It has been viewed as a close call, but economists are now unanimous in expecting the Bank of Canada to cut rates by 25 basis points on Tuesday.

“The Bank of Canada delivers its first rate announcement of 2004 next week, and in our view, the odds favour a 25-basis-point rate cut in the Bank’s overnight rate, taking it down to 2.50%,” declares TD Bank. “This has been our call since last December’s TD Quarterly Economic Forecast, but it is by no means a done deal. As recently as the middle of this week, financial market surveys showed opinion evenly split on the question of where rates are headed.”

However, TD insists that a rate cut appears to be both the most likely outcome and the most defensible, given the balance of risks to the outlook. “In a nutshell, revisions to the real GDP data for the first half of 2003 and slower-than-expected growth in the third quarter have left the Canadian economy with more slack than the Bank of Canada was anticipating at the time of its last Monetary Policy Report.”

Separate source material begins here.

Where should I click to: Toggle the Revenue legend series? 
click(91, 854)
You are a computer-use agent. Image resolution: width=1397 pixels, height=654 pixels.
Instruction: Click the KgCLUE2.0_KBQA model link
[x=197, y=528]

Couple this weak performance with the impact of the strong Canadian dollar, and a rate cut looks justified, it says. “And, we don’t think it will be the last. With the Canadian economy set to be battling the headwinds of a stronger currency for the rest of the year, the risks remain tilted towards growth falling short of the Bank of Canada’s expectations, implying a more gradual narrowing in the output gap. That builds the case for the Bank to lower rates by another 25 basis points in March, to guard against a sustained period of below-target inflation.”

The call for a cut on Tuesday is echoed by RBC Financial. “Since growth in the final three months of 2003 will not come in “well above 4%” — the bar set by Bank of Canada Governor Dodge, the Bank is therefore expected to ratify the markets view and cut the overnight rate by 25 basis points on January 20,” it says. “The press release is likely to leave the door open to future cuts as the Bank of Canada continues to assess the impact of the rapid appreciation of the Canadian dollar and the offsetting support coming from improving world growth.”

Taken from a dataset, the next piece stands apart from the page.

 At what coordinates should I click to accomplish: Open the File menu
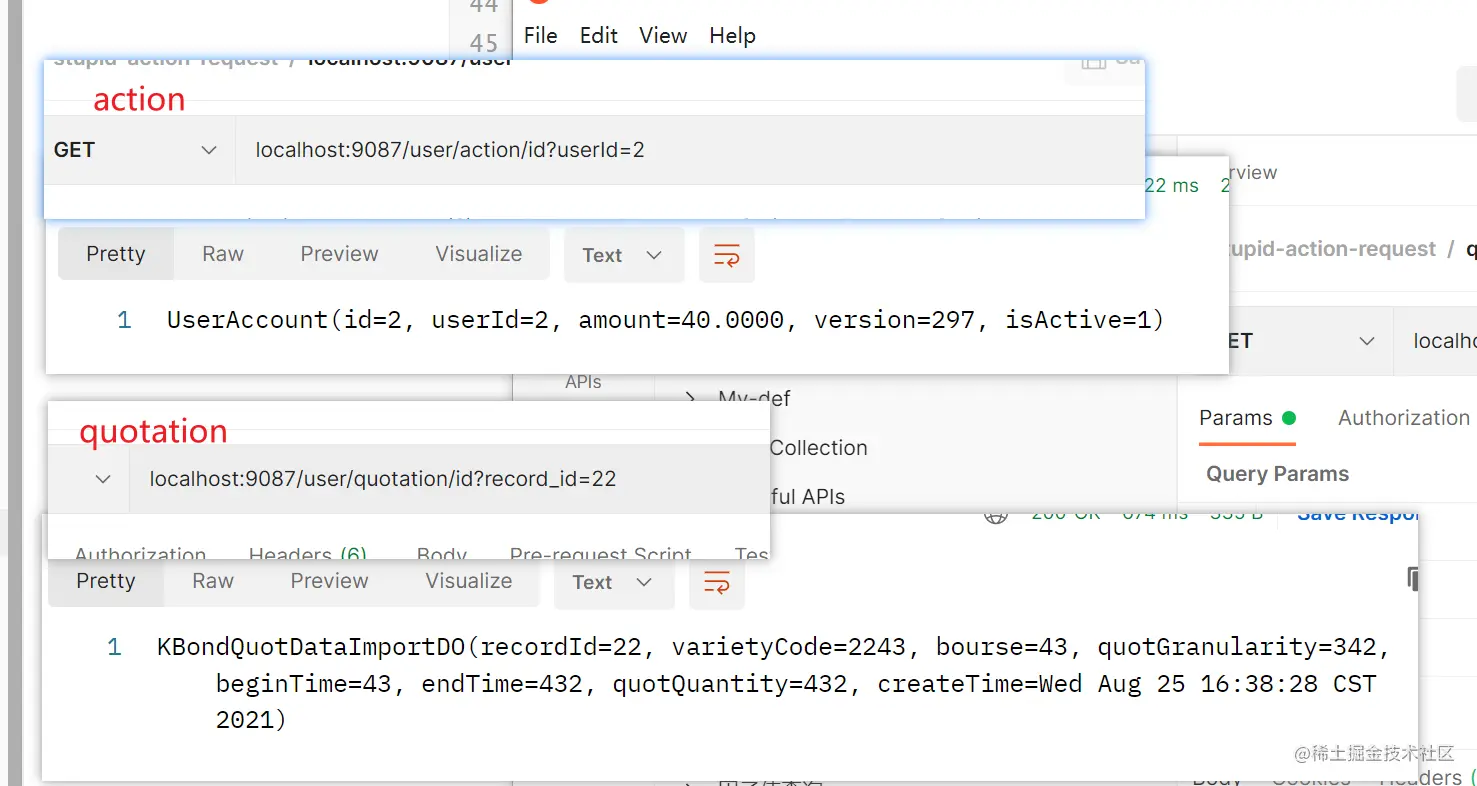[540, 36]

However, RBC doesn’t believe that future cuts will be necessary. It predicts that the Bank of Canada will refrain from cutting rates again in March and leave rates unchanged at 2.5% to year-end. “Our growth forecast remains unchanged for Canada and the U.S. with the latest trade numbers in the U.S. suggesting some upside risk to our forecast of 4.8% real U.S GDP growth this year. As such, monthly Canadian and U.S. economic indicators should reveal an improving economic picture for both Canada and the U.S. going forward leaving the Bank of Canada on the sidelines,” it says.

Even the perennially bullish BMO Nesbitt Burns agrees, saying, “The Bank of Canada should cut interest rates next week. They have nothing to lose and everything to gain in doing so. Inflation is extremely low and likely falling, the currency has overshot its fair-value level and likely rising, and the economy is operating well below full potential.”

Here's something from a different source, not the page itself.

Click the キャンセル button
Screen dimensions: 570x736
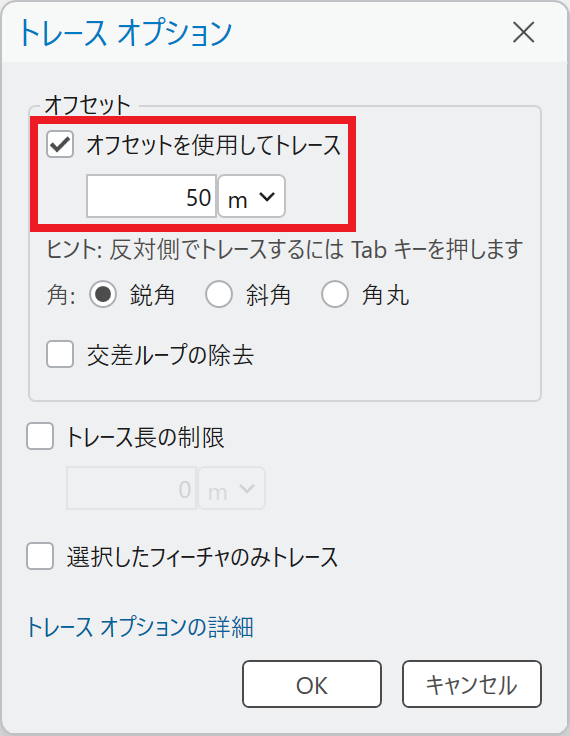click(472, 684)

“Clearly the U.S. Federal Reserve will err on the side of over-accommodation this cycle. If the Bank refrains from doing the same, the Canadian dollar will rise even faster, potentially snuffing out our nascent recovery,” Nesbitt says.”

Nesbitt predicts that the Bank will cut interest rates 25 basis points next week, and maybe even again in March. “With the U.S. current account deficit hovering close to 5% of GDP and international private sector interest in U.S. dollar assets under some recent downward pressure, a slide in the greenback to the lows of 1995 cannot be ruled out. This opens the way for meaningful further rate cuts by the Bank of Canada.”